# Addition Principle of Counting | Multiplication Principle

Here you will learn addition principle of counting and multiplication principle in permutation and combination with example.

Let’s begin –

If an event A can occur in ‘m’ different ways and another event B can occur in ‘n’ different ways, then the total number of different ways of-

## Multiplication Principle of Counting

Simultaneous occurrences of both events in a definite order is $$m\times n$$. This can be extended to any number of events.

Example : There are 15 IITs in India and let each IIT has 10 branches, then the IITJEE topper can select the IIT and branch in $$15\times 10$$ = 150 number of ways

Happening exactly one of the events is m + n.

Example : There are 15 IITs & 20 NITs in India, then a student who cleared both IITJEE & AIEEE exams can select an institute in (15 + 20) = 35 number of ways.

## Factorial Notations

(i)  A useful notation: n! (factorial n) = n.(n – 1).(n – 2)……….3.2.1; n! = n.(n – 1)! where n $$\in$$ N

(ii) 0! = 1! = 1

(iii) Factorial of negative integers are not defined

(iv) (2n)! = $$2^n$$.n![1.3.5.7……….(2n -1)]

## Formation of groups

(a)  (i) The number of ways in which (m + n) different things can be divided into two groups such that one of them contains m things and other has n things, is $$(m+n)!\over {m! n!}$$ ($$m\ne n$$).

(ii) If m = n, it means the groups are equal & in this case the number of divisions is $$(2n)!\over {n! n! 2!}$$

As in any one ways it is possible to interchange the two groups without obtaining a new distribution.

(iii) If 2n things are to be divided equally between two persons then the number of ways: $$(2n)!\over {n! n! 2!}$$$$\times 2!$$

(b)  (i) Number of ways in which (m + n + p) different things can be divided into three groups containing m, n & p things respectively is : $$(m+n+p)!\over {m! n! p!}$$($$m\ne n\ne p$$).

(ii)  If m = n = p then the number of groups = $$(3n)!\over n! n! n! 3!$$.

(iii)  If 3n things are to be divided equally among three people then the number of ways in which it can be done is $$(3n)!\over {(n!)^3}$$.

(c)  In general, the number of ways of dividing n distinct objects into x groups containing p objects each and m groups containing q objects each is equal to $$n!(x+m)!\over {(p!)^x (q!)^m x! m!}$$.

Example : In how many ways can 15 student be divided into 3 groups of 5 students each such that 2 particular students are always together?

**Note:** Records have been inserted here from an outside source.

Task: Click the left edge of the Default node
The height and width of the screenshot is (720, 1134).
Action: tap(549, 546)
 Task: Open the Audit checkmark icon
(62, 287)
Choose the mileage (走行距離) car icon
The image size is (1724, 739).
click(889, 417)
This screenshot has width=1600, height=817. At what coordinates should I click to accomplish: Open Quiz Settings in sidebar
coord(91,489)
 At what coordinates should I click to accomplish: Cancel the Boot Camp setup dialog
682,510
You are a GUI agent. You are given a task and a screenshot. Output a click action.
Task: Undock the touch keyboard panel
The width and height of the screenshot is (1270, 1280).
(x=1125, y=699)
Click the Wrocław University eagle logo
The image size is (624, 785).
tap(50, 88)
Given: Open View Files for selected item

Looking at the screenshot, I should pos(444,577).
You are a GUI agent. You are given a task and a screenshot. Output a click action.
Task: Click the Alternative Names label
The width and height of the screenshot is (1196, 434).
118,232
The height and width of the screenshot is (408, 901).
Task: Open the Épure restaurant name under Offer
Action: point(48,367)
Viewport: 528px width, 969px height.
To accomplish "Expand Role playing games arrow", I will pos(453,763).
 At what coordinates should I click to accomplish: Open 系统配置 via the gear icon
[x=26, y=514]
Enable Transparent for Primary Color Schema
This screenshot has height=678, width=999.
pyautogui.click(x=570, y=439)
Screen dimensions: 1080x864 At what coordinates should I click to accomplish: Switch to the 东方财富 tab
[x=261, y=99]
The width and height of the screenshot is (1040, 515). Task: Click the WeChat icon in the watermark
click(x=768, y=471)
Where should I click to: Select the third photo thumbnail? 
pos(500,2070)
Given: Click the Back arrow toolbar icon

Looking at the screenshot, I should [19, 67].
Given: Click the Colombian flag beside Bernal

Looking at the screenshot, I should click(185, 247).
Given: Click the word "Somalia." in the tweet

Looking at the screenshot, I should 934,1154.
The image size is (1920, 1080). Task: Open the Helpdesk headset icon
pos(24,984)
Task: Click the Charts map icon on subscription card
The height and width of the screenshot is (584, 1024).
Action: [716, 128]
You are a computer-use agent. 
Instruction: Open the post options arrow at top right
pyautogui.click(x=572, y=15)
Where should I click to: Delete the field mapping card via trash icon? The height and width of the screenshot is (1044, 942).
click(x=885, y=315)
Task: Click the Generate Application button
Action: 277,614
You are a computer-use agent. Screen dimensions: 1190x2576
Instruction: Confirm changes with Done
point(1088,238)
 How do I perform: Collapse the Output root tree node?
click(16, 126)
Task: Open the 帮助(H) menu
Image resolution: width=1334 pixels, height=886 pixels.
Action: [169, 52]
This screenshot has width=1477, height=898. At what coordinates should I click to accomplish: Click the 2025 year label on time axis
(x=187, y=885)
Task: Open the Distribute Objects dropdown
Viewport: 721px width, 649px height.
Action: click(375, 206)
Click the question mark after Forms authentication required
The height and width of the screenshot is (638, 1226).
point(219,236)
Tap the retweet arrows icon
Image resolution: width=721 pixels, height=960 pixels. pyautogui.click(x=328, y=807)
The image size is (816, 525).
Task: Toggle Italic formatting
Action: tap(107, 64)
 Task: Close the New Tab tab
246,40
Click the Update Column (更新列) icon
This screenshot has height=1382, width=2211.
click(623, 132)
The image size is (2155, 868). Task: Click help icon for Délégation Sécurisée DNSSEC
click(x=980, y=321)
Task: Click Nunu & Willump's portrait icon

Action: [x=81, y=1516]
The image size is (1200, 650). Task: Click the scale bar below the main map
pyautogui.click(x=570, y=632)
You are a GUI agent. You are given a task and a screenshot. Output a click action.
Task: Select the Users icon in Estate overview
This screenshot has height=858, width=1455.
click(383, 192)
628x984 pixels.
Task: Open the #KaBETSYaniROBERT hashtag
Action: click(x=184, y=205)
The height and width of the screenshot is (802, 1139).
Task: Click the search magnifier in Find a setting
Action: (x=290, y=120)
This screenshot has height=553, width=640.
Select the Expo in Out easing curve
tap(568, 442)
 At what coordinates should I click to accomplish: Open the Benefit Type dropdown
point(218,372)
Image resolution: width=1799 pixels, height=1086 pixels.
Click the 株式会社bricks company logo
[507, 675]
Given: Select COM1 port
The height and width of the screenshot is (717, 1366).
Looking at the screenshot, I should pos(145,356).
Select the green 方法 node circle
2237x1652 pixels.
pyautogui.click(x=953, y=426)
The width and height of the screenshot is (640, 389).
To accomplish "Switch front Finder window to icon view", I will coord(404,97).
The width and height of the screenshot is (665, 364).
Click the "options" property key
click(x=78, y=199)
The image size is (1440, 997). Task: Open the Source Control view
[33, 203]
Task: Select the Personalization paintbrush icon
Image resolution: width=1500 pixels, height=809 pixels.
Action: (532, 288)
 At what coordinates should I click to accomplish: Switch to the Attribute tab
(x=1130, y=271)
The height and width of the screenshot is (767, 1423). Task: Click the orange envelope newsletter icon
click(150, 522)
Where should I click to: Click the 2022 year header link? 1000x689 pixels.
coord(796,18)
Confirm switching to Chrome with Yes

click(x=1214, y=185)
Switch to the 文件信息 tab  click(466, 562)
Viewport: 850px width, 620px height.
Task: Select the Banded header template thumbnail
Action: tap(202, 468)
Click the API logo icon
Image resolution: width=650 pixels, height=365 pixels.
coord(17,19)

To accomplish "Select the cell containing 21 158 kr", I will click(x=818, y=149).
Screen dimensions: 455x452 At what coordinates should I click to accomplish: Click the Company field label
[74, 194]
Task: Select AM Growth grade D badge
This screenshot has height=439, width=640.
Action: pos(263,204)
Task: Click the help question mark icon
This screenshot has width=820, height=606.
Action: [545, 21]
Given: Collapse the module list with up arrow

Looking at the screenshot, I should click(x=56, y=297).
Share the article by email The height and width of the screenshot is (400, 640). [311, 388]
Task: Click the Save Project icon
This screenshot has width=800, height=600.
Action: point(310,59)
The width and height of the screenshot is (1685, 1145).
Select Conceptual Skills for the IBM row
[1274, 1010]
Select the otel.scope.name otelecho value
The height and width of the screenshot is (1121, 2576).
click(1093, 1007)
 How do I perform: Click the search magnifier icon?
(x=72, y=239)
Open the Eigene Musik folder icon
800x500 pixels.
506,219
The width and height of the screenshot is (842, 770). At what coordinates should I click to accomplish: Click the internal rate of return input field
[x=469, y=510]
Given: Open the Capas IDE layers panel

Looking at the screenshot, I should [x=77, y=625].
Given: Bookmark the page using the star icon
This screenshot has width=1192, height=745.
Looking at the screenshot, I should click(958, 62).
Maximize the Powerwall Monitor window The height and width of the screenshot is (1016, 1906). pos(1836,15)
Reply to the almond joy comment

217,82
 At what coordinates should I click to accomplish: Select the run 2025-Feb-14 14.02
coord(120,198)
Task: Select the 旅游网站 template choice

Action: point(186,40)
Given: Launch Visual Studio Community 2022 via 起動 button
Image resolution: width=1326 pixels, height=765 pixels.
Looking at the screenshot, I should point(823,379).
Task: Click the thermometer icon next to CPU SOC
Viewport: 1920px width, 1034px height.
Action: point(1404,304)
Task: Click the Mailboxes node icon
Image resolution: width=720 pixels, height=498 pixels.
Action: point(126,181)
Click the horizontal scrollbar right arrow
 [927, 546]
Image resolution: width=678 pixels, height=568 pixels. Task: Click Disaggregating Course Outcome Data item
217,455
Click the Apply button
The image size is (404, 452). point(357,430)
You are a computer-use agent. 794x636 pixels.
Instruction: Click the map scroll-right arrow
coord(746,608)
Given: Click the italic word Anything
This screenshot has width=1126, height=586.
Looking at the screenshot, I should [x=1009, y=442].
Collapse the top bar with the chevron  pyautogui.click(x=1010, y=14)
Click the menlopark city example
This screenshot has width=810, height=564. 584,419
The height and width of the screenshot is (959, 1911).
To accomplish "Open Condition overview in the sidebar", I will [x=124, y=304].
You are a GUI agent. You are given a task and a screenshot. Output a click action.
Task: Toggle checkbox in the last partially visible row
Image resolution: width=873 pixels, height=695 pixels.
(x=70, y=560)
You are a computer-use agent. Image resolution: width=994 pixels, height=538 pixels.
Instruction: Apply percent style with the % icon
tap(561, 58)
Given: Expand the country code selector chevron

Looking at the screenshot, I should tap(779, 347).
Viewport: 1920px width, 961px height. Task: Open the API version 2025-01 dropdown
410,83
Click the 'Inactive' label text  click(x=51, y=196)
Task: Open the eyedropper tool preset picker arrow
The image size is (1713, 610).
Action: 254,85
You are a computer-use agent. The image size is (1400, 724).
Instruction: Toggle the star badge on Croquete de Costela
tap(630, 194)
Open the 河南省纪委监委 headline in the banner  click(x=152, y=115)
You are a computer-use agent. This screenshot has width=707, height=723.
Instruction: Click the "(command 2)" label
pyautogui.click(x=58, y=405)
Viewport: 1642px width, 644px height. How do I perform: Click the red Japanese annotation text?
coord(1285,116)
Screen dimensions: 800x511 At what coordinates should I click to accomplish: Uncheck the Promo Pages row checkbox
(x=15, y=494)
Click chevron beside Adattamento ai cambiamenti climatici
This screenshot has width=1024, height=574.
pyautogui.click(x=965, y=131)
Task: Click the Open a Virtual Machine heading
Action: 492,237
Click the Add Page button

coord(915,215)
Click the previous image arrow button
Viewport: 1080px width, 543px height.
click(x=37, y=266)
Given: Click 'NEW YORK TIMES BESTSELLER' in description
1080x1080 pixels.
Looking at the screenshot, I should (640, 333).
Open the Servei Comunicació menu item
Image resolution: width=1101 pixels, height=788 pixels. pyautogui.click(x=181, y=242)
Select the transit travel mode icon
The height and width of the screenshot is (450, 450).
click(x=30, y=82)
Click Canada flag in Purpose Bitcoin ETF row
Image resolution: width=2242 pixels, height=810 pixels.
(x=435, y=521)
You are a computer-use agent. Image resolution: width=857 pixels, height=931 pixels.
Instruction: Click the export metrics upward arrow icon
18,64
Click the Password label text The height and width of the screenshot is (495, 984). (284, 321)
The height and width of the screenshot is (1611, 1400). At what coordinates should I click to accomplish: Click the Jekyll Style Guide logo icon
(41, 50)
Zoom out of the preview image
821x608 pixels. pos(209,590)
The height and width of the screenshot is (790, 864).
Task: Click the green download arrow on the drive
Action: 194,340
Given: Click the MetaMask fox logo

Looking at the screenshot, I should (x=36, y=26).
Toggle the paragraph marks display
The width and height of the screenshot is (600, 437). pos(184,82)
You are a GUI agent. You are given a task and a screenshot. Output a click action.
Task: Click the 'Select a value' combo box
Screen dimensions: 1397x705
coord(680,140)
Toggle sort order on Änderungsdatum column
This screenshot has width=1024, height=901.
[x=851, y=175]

Also find the number of ways if these groups are to be sent to three different colleges.

Solution : First pen can be put in 6 ways.

Here first we separate those two particular students and make 3 groups of 5, 5 and 3 of the remaining 13 so that these two particular students always go with the group of 3 students.

$$\therefore$$   Number of ways = $$13!\over 5!5!3!$$.$$1\over 2!$$

Now these groups are to be sent to three different colleges, total number of ways = $$13!\over 5!5!3!$$$$1\over 2!$$.3!